Stored data ::
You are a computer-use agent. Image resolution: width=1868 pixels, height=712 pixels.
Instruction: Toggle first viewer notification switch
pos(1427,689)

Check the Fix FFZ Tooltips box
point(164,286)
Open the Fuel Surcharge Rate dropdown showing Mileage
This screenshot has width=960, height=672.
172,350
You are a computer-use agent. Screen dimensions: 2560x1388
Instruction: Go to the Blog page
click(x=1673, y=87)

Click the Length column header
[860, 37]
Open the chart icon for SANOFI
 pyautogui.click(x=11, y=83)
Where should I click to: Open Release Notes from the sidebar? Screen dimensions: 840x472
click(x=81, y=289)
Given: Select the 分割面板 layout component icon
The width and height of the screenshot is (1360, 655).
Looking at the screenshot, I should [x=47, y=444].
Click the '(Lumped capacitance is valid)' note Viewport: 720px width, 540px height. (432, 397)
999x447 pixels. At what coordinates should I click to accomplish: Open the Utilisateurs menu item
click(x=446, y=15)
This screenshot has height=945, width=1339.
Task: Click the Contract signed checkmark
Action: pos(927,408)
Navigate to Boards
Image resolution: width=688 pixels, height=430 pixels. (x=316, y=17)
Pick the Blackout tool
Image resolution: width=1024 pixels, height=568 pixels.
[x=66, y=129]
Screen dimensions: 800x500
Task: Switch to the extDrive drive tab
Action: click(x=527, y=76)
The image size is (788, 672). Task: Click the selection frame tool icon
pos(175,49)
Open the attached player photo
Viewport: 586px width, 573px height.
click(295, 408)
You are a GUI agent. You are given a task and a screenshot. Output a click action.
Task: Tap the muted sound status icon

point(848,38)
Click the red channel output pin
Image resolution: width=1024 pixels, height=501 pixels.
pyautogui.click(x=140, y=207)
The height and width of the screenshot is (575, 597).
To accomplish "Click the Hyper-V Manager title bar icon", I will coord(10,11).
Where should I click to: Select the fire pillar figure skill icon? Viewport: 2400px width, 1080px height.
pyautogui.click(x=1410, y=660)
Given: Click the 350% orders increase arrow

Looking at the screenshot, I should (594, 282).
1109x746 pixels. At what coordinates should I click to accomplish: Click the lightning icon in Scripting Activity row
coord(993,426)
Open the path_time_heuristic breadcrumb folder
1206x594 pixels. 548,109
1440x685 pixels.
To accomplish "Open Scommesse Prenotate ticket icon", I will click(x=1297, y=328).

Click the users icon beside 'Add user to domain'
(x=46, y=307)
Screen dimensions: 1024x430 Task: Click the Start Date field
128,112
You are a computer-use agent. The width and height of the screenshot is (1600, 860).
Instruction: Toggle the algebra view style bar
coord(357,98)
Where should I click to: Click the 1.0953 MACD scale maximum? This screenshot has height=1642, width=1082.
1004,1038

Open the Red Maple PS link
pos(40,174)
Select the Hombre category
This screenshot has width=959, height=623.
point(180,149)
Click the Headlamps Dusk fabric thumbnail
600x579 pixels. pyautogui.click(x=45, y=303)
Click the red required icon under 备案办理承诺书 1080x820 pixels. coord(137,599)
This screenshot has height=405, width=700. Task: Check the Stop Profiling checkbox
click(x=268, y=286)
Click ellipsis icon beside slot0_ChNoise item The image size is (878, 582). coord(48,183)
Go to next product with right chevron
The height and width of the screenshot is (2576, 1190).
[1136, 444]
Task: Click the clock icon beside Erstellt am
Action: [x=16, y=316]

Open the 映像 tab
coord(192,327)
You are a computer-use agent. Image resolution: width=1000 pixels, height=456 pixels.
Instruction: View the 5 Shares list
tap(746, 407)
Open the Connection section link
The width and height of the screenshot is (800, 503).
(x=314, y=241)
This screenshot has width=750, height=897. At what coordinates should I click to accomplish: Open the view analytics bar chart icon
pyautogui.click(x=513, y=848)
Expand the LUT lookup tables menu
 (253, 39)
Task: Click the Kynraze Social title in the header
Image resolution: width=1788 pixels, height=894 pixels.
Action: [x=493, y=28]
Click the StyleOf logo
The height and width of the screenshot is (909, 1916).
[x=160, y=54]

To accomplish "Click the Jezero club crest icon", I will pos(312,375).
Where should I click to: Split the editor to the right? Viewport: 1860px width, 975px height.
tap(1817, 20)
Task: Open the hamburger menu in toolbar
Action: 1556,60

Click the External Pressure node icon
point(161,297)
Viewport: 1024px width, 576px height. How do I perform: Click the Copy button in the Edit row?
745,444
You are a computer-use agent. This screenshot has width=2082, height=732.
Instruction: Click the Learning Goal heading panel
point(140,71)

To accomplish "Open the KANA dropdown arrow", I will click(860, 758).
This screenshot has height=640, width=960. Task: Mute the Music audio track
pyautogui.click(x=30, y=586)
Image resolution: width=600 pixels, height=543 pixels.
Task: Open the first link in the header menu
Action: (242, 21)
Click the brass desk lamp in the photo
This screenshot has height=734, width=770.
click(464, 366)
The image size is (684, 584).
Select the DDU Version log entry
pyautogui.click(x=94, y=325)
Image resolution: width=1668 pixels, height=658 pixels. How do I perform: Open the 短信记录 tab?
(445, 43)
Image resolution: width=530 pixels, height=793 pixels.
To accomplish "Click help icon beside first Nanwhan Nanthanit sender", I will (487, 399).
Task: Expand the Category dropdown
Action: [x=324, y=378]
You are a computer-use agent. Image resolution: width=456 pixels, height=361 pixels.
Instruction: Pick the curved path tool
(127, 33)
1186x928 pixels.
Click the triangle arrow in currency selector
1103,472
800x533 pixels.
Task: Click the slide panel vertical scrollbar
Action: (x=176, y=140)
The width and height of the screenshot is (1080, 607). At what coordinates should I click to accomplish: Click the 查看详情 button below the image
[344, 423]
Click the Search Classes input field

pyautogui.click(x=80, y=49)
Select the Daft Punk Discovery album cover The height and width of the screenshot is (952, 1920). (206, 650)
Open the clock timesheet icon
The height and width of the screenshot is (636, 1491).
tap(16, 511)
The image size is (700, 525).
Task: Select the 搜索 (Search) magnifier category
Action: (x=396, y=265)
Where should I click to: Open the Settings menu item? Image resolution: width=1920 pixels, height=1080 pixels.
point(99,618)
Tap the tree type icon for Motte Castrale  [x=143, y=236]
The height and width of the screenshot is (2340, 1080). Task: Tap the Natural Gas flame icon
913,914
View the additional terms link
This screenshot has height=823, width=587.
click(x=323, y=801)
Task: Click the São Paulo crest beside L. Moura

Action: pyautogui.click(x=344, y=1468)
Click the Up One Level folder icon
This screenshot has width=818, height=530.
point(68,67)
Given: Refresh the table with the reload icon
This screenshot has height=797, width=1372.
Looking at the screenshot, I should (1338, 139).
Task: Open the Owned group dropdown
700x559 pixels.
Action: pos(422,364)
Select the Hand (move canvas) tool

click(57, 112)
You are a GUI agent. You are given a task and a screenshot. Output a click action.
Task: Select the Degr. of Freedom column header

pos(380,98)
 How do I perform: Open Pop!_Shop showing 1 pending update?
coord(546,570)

Brief :: All of the lines above should be returned exactly as written.

Finished task ::
You are a computer-use agent. Image resolution: width=1868 pixels, height=712 pixels.
Instruction: Toggle first viewer notification switch
pos(1427,689)

Check the Fix FFZ Tooltips box
point(164,286)
Open the Fuel Surcharge Rate dropdown showing Mileage
This screenshot has width=960, height=672.
172,350
You are a computer-use agent. Screen dimensions: 2560x1388
Instruction: Go to the Blog page
click(x=1673, y=87)

Click the Length column header
[860, 37]
Open the chart icon for SANOFI
 pyautogui.click(x=11, y=83)
Where should I click to: Open Release Notes from the sidebar? Screen dimensions: 840x472
click(x=81, y=289)
Given: Select the 分割面板 layout component icon
The width and height of the screenshot is (1360, 655).
Looking at the screenshot, I should [x=47, y=444].
Click the '(Lumped capacitance is valid)' note Viewport: 720px width, 540px height. (432, 397)
999x447 pixels. At what coordinates should I click to accomplish: Open the Utilisateurs menu item
click(x=446, y=15)
This screenshot has height=945, width=1339.
Task: Click the Contract signed checkmark
Action: pos(927,408)
Navigate to Boards
Image resolution: width=688 pixels, height=430 pixels. (x=316, y=17)
Pick the Blackout tool
Image resolution: width=1024 pixels, height=568 pixels.
[x=66, y=129]
Screen dimensions: 800x500
Task: Switch to the extDrive drive tab
Action: click(x=527, y=76)
The image size is (788, 672). Task: Click the selection frame tool icon
pos(175,49)
Open the attached player photo
Viewport: 586px width, 573px height.
click(295, 408)
You are a GUI agent. You are given a task and a screenshot. Output a click action.
Task: Tap the muted sound status icon

point(848,38)
Click the red channel output pin
Image resolution: width=1024 pixels, height=501 pixels.
pyautogui.click(x=140, y=207)
The height and width of the screenshot is (575, 597).
To accomplish "Click the Hyper-V Manager title bar icon", I will coord(10,11).
Where should I click to: Select the fire pillar figure skill icon? Viewport: 2400px width, 1080px height.
pyautogui.click(x=1410, y=660)
Given: Click the 350% orders increase arrow

Looking at the screenshot, I should (594, 282).
1109x746 pixels. At what coordinates should I click to accomplish: Click the lightning icon in Scripting Activity row
coord(993,426)
Open the path_time_heuristic breadcrumb folder
1206x594 pixels. 548,109
1440x685 pixels.
To accomplish "Open Scommesse Prenotate ticket icon", I will click(x=1297, y=328).

Click the users icon beside 'Add user to domain'
(x=46, y=307)
Screen dimensions: 1024x430 Task: Click the Start Date field
128,112
You are a computer-use agent. The width and height of the screenshot is (1600, 860).
Instruction: Toggle the algebra view style bar
coord(357,98)
Where should I click to: Click the 1.0953 MACD scale maximum? This screenshot has height=1642, width=1082.
1004,1038

Open the Red Maple PS link
pos(40,174)
Select the Hombre category
This screenshot has width=959, height=623.
point(180,149)
Click the Headlamps Dusk fabric thumbnail
600x579 pixels. pyautogui.click(x=45, y=303)
Click the red required icon under 备案办理承诺书 1080x820 pixels. coord(137,599)
This screenshot has height=405, width=700. Task: Check the Stop Profiling checkbox
click(x=268, y=286)
Click ellipsis icon beside slot0_ChNoise item The image size is (878, 582). coord(48,183)
Go to next product with right chevron
The height and width of the screenshot is (2576, 1190).
[1136, 444]
Task: Click the clock icon beside Erstellt am
Action: [x=16, y=316]

Open the 映像 tab
coord(192,327)
You are a computer-use agent. Image resolution: width=1000 pixels, height=456 pixels.
Instruction: View the 5 Shares list
tap(746, 407)
Open the Connection section link
The width and height of the screenshot is (800, 503).
(x=314, y=241)
This screenshot has width=750, height=897. At what coordinates should I click to accomplish: Open the view analytics bar chart icon
pyautogui.click(x=513, y=848)
Expand the LUT lookup tables menu
 (253, 39)
Task: Click the Kynraze Social title in the header
Image resolution: width=1788 pixels, height=894 pixels.
Action: [x=493, y=28]
Click the StyleOf logo
The height and width of the screenshot is (909, 1916).
[x=160, y=54]

To accomplish "Click the Jezero club crest icon", I will pos(312,375).
Where should I click to: Split the editor to the right? Viewport: 1860px width, 975px height.
tap(1817, 20)
Task: Open the hamburger menu in toolbar
Action: 1556,60

Click the External Pressure node icon
point(161,297)
Viewport: 1024px width, 576px height. How do I perform: Click the Copy button in the Edit row?
745,444
You are a computer-use agent. This screenshot has width=2082, height=732.
Instruction: Click the Learning Goal heading panel
point(140,71)

To accomplish "Open the KANA dropdown arrow", I will click(860, 758).
This screenshot has height=640, width=960. Task: Mute the Music audio track
pyautogui.click(x=30, y=586)
Image resolution: width=600 pixels, height=543 pixels.
Task: Open the first link in the header menu
Action: (242, 21)
Click the brass desk lamp in the photo
This screenshot has height=734, width=770.
click(464, 366)
The image size is (684, 584).
Select the DDU Version log entry
pyautogui.click(x=94, y=325)
Image resolution: width=1668 pixels, height=658 pixels. How do I perform: Open the 短信记录 tab?
(445, 43)
Image resolution: width=530 pixels, height=793 pixels.
To accomplish "Click help icon beside first Nanwhan Nanthanit sender", I will (487, 399).
Task: Expand the Category dropdown
Action: [x=324, y=378]
You are a computer-use agent. Image resolution: width=456 pixels, height=361 pixels.
Instruction: Pick the curved path tool
(127, 33)
1186x928 pixels.
Click the triangle arrow in currency selector
1103,472
800x533 pixels.
Task: Click the slide panel vertical scrollbar
Action: (x=176, y=140)
The width and height of the screenshot is (1080, 607). At what coordinates should I click to accomplish: Click the 查看详情 button below the image
[344, 423]
Click the Search Classes input field

pyautogui.click(x=80, y=49)
Select the Daft Punk Discovery album cover The height and width of the screenshot is (952, 1920). (206, 650)
Open the clock timesheet icon
The height and width of the screenshot is (636, 1491).
tap(16, 511)
The image size is (700, 525).
Task: Select the 搜索 (Search) magnifier category
Action: (x=396, y=265)
Where should I click to: Open the Settings menu item? Image resolution: width=1920 pixels, height=1080 pixels.
point(99,618)
Tap the tree type icon for Motte Castrale  [x=143, y=236]
The height and width of the screenshot is (2340, 1080). Task: Tap the Natural Gas flame icon
913,914
View the additional terms link
This screenshot has height=823, width=587.
click(x=323, y=801)
Task: Click the São Paulo crest beside L. Moura

Action: pyautogui.click(x=344, y=1468)
Click the Up One Level folder icon
This screenshot has width=818, height=530.
point(68,67)
Given: Refresh the table with the reload icon
This screenshot has height=797, width=1372.
Looking at the screenshot, I should (1338, 139).
Task: Open the Owned group dropdown
700x559 pixels.
Action: pos(422,364)
Select the Hand (move canvas) tool

click(57, 112)
You are a GUI agent. You are given a task and a screenshot. Output a click action.
Task: Select the Degr. of Freedom column header

pos(380,98)
 How do I perform: Open Pop!_Shop showing 1 pending update?
coord(546,570)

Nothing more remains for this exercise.